→ WORK TO BE COMPLETED
Using the records below, return exactly the lines from the one containing "Image resolution: width=1229" through the last, and omit pictures.

→ LISTED RECORDS
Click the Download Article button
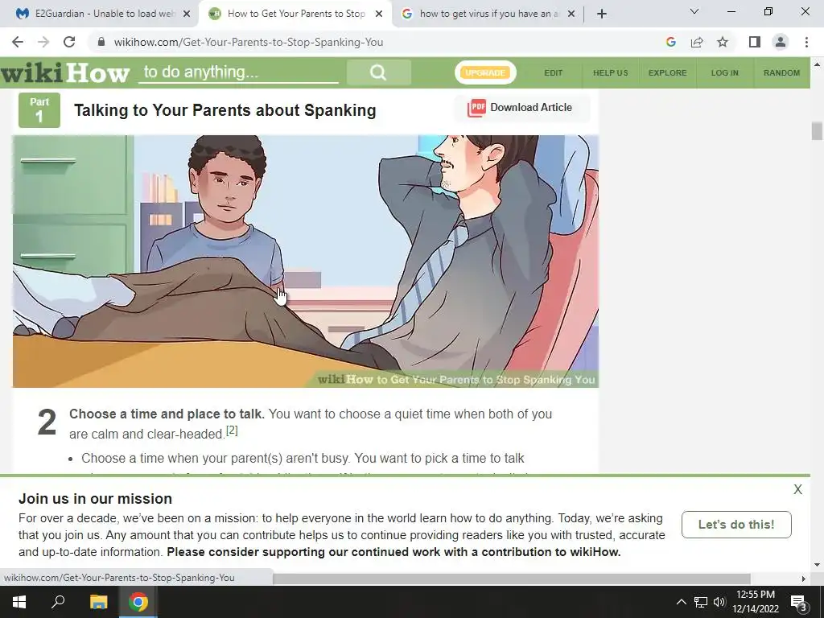 (521, 108)
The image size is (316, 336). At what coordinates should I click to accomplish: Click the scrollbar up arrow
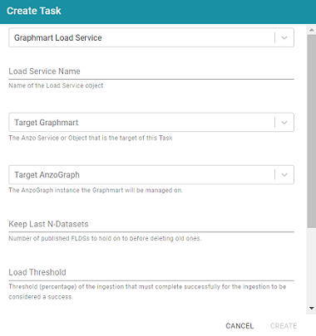point(311,30)

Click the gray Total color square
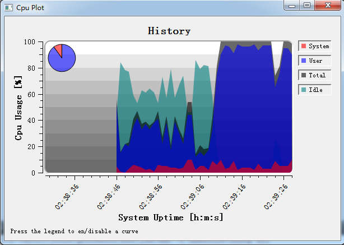[x=304, y=75]
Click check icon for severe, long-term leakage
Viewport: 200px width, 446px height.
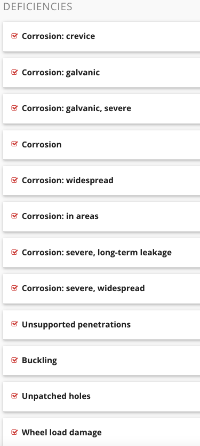coord(14,252)
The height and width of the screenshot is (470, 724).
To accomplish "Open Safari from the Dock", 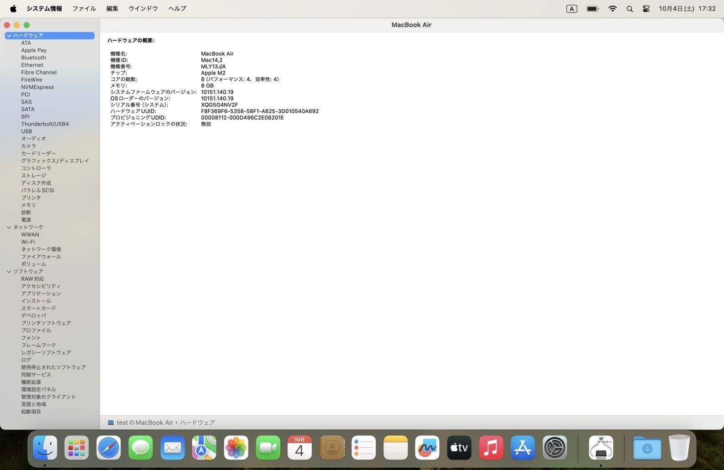I will click(109, 448).
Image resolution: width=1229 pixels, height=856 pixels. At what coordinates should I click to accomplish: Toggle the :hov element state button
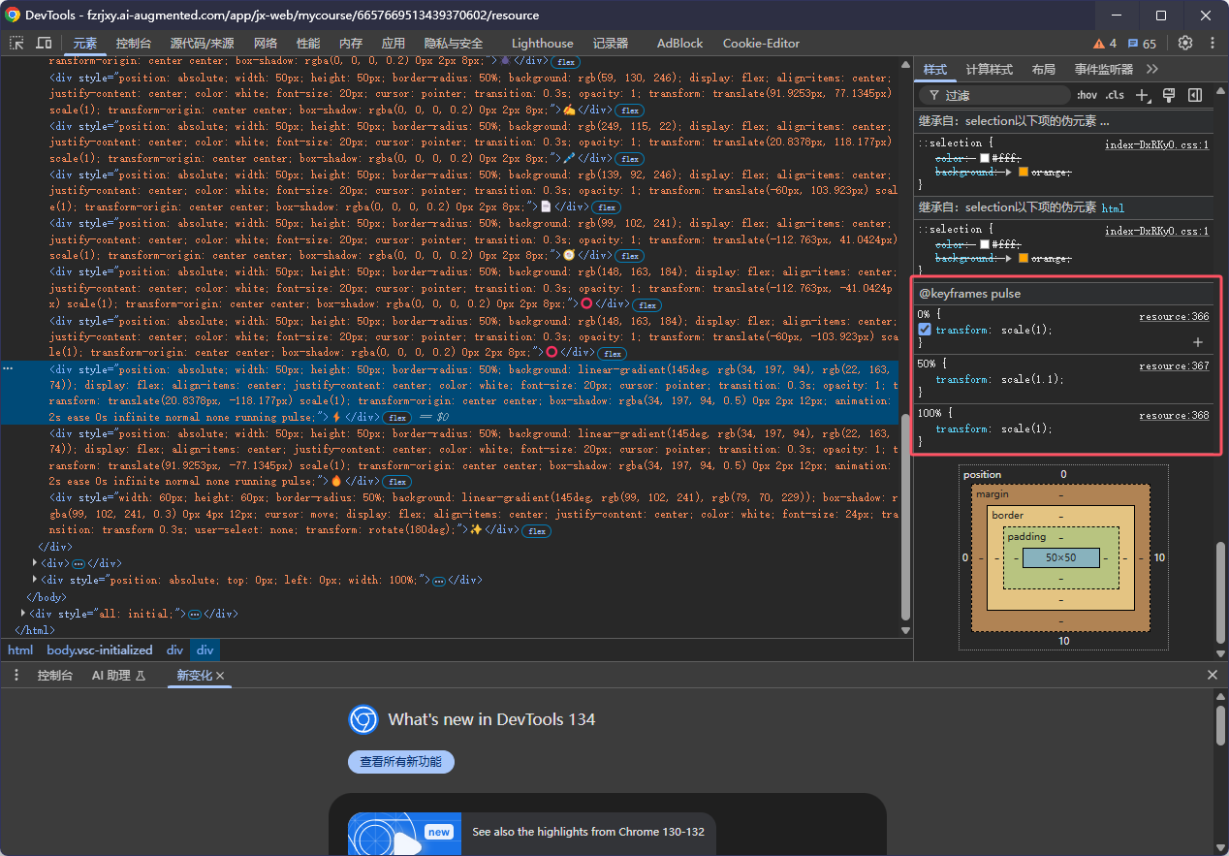pos(1087,95)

→ EXERCISE SOLUTION
Image resolution: width=1229 pixels, height=856 pixels. At what coordinates should I click to accomplish: Toggle the :hov element state button
pos(1087,95)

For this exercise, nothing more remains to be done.